先輩、お久しぶりです
「向こうで知り合った彼女?」
「うん、そう。彼女も同じホテルで働いてる同期で、大変な時期に凹んでた俺のことを支えてくれたんだ。それでそのうち付き合うようになって……年が明けたら結婚する予定」
「そうなんだ。え、でも彼女は向こうで働いたまま?」
「いや、一緒にこっちに来る予定。とりあえずしばらくは働いて、もし子供が出来たら辞める予定にしてる。ずっと一緒に転勤願い出すわけにもいかないだろ」
子供……。もうそんなことまで考えてるんだ。
そりゃ結婚するんだから当たり前か。
「そっか……なんか凄いね、聡太は」
「何が?」
「すごく計画的に人生歩んでる気がして羨ましい」
別れた元カレとはいえ、どんどん進んでいく聡太が私よりずっと早く大人になっていくようで、焦燥感に駆られてしまう。

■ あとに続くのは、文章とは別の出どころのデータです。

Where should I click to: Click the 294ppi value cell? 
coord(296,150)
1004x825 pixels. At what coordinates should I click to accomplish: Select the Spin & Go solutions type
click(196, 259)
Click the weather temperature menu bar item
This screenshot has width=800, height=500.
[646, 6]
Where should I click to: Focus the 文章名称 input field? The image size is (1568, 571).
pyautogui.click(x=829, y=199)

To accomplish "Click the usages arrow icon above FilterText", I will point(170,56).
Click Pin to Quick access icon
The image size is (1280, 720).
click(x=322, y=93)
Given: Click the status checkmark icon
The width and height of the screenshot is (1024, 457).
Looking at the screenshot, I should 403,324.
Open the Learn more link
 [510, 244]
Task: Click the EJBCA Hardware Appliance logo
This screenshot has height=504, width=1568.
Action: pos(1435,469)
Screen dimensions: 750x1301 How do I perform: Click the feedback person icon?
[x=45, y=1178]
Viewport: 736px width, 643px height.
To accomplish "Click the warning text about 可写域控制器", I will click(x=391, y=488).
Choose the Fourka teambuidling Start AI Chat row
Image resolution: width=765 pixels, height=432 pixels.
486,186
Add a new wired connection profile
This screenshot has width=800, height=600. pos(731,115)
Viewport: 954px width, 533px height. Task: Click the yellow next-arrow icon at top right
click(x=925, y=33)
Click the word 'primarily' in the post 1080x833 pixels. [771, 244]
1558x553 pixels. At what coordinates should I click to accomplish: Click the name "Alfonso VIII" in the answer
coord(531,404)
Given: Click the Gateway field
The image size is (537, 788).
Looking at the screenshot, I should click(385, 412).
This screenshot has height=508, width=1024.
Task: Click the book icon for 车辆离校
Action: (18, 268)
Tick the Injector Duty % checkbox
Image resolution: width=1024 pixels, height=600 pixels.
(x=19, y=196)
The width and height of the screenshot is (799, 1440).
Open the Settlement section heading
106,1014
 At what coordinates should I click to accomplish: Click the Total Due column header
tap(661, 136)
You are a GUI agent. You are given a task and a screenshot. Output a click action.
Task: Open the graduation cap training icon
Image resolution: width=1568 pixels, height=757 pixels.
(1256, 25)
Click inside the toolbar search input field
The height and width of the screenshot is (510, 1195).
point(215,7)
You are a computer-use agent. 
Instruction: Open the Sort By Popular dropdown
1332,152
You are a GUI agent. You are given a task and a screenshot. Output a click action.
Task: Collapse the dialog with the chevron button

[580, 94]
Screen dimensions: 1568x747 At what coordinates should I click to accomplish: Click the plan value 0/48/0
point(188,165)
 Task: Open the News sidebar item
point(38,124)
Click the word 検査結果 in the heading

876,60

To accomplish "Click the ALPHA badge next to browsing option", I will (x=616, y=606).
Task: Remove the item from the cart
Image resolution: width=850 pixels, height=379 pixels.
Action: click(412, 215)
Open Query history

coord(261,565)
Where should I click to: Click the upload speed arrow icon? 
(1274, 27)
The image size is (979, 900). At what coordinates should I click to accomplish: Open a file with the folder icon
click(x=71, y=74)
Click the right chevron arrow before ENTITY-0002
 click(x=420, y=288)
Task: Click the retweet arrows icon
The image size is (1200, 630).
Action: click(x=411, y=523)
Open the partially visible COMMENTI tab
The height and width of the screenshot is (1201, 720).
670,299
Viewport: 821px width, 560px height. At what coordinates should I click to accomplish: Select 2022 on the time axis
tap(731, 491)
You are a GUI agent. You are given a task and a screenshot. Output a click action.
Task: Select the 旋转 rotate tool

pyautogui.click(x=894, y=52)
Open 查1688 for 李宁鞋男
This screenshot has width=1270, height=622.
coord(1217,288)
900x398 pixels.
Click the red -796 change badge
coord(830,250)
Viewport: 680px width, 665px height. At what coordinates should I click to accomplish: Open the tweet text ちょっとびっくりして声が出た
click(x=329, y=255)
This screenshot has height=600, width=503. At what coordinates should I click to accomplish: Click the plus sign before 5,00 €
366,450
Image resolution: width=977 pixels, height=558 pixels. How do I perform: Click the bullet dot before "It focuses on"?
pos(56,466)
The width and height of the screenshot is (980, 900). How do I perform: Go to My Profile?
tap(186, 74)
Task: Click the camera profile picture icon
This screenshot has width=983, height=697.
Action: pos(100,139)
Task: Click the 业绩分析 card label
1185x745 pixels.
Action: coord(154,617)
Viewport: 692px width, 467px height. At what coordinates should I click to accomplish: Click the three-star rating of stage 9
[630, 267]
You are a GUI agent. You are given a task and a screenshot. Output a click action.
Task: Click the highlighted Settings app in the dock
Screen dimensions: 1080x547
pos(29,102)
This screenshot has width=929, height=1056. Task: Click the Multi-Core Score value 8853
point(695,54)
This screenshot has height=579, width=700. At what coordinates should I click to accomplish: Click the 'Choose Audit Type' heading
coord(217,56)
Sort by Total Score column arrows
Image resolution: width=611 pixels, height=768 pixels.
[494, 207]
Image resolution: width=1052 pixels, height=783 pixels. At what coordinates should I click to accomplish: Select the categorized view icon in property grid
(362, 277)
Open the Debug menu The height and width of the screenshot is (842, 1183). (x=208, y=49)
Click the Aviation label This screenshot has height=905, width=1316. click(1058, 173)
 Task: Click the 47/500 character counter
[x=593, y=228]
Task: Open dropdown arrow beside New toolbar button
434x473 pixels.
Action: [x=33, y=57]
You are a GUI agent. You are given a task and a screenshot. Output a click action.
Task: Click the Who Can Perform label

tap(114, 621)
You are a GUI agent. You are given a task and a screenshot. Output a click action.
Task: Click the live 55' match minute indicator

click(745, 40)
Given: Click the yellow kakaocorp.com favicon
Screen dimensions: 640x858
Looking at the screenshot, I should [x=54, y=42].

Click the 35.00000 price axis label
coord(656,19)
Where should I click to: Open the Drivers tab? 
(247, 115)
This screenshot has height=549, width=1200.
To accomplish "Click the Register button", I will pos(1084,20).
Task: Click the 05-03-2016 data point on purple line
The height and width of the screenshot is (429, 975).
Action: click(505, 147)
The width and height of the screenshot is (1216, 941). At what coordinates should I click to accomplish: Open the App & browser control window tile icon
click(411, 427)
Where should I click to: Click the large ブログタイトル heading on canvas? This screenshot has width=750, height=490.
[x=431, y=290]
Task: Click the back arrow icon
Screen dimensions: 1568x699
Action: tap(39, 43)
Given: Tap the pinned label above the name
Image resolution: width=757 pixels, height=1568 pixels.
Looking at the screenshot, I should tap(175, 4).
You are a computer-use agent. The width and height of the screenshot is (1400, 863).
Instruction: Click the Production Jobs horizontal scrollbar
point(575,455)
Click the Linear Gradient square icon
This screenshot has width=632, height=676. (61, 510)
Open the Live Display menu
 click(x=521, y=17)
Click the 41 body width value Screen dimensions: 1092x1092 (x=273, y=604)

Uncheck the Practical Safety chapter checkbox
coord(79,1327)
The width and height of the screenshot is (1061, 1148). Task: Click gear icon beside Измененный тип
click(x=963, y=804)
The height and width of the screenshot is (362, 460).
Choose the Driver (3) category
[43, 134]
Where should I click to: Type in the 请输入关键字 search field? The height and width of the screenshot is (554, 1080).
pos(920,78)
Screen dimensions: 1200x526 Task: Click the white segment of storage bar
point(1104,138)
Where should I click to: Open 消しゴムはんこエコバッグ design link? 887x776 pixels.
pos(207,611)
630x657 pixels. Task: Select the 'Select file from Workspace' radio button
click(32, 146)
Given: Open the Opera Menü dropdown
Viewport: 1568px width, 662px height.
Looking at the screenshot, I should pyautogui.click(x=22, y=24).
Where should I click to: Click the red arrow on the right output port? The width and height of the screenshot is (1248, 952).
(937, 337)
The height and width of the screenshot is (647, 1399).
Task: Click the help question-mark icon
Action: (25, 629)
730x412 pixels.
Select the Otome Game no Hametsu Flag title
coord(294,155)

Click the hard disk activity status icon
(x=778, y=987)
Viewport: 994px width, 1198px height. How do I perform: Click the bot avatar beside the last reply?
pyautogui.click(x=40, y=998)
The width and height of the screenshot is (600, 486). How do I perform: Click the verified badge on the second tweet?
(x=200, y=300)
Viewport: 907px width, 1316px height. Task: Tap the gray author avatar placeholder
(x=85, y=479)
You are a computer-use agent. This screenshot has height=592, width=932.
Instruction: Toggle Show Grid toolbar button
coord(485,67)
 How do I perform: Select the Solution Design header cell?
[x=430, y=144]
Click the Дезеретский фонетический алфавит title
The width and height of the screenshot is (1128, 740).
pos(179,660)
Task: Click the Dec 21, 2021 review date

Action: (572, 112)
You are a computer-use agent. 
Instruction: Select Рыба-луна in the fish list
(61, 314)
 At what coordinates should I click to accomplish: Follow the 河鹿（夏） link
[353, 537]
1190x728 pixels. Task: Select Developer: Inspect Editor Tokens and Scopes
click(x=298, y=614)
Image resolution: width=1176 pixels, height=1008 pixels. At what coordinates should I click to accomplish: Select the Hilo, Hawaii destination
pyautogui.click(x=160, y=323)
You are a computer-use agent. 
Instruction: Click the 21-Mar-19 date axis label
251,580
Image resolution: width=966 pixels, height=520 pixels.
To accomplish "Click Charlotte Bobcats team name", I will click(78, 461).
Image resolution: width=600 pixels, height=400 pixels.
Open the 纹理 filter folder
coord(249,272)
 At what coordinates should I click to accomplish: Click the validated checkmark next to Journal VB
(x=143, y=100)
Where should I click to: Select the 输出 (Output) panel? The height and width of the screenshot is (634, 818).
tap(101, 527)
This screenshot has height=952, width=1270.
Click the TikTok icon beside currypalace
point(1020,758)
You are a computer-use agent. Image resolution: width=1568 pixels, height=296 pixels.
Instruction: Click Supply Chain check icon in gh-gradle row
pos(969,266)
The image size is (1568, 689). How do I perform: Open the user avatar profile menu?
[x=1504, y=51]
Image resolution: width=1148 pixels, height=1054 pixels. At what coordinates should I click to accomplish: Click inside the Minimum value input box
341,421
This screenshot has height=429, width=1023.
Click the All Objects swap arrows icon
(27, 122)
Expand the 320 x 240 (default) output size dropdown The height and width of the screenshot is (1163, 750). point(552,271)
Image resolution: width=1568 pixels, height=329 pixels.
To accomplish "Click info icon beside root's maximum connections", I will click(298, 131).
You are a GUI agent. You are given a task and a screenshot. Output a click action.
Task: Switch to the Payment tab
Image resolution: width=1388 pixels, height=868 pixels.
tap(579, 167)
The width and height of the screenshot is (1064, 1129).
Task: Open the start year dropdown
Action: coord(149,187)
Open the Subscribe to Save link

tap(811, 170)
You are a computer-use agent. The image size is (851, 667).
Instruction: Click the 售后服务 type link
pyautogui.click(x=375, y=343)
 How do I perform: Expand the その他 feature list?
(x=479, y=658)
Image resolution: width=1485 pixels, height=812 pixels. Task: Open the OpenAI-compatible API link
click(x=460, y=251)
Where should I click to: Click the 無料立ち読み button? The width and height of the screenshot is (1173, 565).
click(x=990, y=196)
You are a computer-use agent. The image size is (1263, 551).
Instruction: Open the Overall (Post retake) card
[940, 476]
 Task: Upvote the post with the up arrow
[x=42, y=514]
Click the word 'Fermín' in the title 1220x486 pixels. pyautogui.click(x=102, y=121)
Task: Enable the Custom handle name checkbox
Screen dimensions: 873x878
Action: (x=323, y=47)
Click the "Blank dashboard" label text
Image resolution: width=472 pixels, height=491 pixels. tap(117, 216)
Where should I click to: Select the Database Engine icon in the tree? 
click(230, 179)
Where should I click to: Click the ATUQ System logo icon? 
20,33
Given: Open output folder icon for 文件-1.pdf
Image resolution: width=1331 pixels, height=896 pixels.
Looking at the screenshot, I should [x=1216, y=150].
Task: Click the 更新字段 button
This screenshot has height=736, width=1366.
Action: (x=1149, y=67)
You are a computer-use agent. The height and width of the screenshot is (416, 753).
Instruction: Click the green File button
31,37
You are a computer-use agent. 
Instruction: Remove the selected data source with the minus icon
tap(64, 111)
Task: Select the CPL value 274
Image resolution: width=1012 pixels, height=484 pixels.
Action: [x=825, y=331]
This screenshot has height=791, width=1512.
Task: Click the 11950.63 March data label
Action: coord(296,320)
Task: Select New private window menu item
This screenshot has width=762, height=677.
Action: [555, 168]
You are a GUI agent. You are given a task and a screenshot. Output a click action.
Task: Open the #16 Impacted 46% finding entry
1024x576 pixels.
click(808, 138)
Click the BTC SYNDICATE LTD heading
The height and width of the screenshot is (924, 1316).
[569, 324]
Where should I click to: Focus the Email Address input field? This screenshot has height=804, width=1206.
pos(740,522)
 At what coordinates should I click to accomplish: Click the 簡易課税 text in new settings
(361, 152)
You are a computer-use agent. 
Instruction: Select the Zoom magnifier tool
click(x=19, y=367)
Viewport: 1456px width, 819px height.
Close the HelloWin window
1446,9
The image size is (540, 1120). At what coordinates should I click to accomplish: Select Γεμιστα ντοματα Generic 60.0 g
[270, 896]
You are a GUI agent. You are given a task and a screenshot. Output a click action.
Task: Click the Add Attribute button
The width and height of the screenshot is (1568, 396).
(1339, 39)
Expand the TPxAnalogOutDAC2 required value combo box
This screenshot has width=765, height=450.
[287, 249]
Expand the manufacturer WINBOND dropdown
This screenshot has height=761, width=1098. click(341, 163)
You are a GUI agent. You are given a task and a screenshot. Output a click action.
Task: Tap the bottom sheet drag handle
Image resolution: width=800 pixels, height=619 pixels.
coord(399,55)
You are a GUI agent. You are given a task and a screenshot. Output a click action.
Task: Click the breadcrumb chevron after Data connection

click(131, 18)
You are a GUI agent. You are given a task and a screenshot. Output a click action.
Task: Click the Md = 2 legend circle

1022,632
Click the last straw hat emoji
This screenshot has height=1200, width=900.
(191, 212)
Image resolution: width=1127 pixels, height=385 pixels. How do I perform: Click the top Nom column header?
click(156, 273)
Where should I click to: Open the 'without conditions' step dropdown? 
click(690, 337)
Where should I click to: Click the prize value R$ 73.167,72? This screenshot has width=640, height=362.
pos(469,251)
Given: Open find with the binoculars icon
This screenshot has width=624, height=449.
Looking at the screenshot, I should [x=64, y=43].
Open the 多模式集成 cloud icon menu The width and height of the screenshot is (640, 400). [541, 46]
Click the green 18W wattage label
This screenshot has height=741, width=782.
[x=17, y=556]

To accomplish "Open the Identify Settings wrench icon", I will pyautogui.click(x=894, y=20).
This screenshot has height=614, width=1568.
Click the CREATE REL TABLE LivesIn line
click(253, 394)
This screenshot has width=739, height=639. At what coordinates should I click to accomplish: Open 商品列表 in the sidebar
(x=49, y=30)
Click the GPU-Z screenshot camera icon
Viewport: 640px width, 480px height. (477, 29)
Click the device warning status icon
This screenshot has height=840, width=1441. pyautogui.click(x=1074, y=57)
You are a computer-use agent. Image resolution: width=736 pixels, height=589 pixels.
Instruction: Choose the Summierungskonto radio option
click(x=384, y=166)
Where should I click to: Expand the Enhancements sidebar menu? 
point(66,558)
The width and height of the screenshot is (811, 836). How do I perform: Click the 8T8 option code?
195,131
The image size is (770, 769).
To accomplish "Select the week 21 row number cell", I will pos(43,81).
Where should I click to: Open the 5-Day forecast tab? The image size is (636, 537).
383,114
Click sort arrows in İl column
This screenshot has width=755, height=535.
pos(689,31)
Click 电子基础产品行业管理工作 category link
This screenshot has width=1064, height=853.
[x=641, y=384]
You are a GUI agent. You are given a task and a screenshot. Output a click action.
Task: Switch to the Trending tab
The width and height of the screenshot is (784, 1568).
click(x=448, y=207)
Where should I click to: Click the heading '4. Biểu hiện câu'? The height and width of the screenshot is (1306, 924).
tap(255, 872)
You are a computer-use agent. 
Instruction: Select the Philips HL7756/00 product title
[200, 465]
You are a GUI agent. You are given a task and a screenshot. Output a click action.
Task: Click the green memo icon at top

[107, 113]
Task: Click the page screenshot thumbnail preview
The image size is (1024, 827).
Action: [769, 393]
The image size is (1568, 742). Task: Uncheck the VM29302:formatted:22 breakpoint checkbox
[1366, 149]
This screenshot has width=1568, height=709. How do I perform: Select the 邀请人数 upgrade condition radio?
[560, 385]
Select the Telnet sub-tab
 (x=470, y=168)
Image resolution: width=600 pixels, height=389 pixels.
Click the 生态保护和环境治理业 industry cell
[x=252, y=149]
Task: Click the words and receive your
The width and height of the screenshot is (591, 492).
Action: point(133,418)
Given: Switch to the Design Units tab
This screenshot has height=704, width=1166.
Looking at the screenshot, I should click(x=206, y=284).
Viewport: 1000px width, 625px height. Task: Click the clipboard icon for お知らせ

私なんて、いまだ昂良先輩のことでモヤモヤしてるっていうのに。
「何言ってんだよ。千春だって学生の時からめっちゃ頑張ってるの見てたから、俺も頑張ろうって思えたんだよ。だから別れても千春に恥じないようにって焦ってたんだからな」
「え?」
「実は失敗しまくってすっげー落ち込んで、もう辞めようかなって時もあったし……。でもその度に頑張ってこい!って背中押してくれた千春の顔がチラついて、また頑張ろうって思えたんだよ。だから羨ましく思うことなんて何もないよ。むしろ千春のおかげでここまでこれたようなもんだし」
やっぱり笑顔で再会した裏では苦労してたんだ。
軽く羨ましいなんて口にしたことが、いまさら恥ずかしくなる。